====== Data untuk diolah

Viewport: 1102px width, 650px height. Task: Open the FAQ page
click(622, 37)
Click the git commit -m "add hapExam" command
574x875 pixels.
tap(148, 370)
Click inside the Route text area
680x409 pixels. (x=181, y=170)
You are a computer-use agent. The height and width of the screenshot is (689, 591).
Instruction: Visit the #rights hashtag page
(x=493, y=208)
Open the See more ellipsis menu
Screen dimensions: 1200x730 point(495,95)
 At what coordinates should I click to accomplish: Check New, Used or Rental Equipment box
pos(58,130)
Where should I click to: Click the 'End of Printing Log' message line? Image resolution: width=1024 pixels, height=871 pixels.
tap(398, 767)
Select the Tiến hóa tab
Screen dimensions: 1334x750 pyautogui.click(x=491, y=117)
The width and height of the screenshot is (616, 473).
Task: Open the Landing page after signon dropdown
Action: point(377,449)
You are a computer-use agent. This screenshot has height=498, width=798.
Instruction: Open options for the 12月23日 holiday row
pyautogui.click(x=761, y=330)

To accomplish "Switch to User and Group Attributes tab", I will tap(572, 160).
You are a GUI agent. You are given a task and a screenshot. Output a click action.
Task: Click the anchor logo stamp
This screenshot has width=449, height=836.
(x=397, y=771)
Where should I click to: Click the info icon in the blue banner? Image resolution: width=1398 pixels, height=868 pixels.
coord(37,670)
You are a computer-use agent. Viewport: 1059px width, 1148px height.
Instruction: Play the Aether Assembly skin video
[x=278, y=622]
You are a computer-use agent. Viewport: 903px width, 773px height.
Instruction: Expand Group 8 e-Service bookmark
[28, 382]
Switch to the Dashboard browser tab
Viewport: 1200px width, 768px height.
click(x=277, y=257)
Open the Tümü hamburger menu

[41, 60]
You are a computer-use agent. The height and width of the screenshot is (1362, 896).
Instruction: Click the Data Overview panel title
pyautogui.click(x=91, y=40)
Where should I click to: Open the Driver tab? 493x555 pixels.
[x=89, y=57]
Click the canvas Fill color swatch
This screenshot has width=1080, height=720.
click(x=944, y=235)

============

Isi tugas: Ketik ulang semua baris dari awal catatan sampai baris yang memuat "will tap(572, 160).", tanpa mengubah apa pun.

Jawaban tugas:
Viewport: 1102px width, 650px height. Task: Open the FAQ page
click(622, 37)
Click the git commit -m "add hapExam" command
574x875 pixels.
tap(148, 370)
Click inside the Route text area
680x409 pixels. (x=181, y=170)
You are a computer-use agent. The height and width of the screenshot is (689, 591).
Instruction: Visit the #rights hashtag page
(x=493, y=208)
Open the See more ellipsis menu
Screen dimensions: 1200x730 point(495,95)
 At what coordinates should I click to accomplish: Check New, Used or Rental Equipment box
pos(58,130)
Where should I click to: Click the 'End of Printing Log' message line? Image resolution: width=1024 pixels, height=871 pixels.
tap(398, 767)
Select the Tiến hóa tab
Screen dimensions: 1334x750 pyautogui.click(x=491, y=117)
The width and height of the screenshot is (616, 473).
Task: Open the Landing page after signon dropdown
Action: point(377,449)
You are a computer-use agent. This screenshot has height=498, width=798.
Instruction: Open options for the 12月23日 holiday row
pyautogui.click(x=761, y=330)

To accomplish "Switch to User and Group Attributes tab", I will tap(572, 160).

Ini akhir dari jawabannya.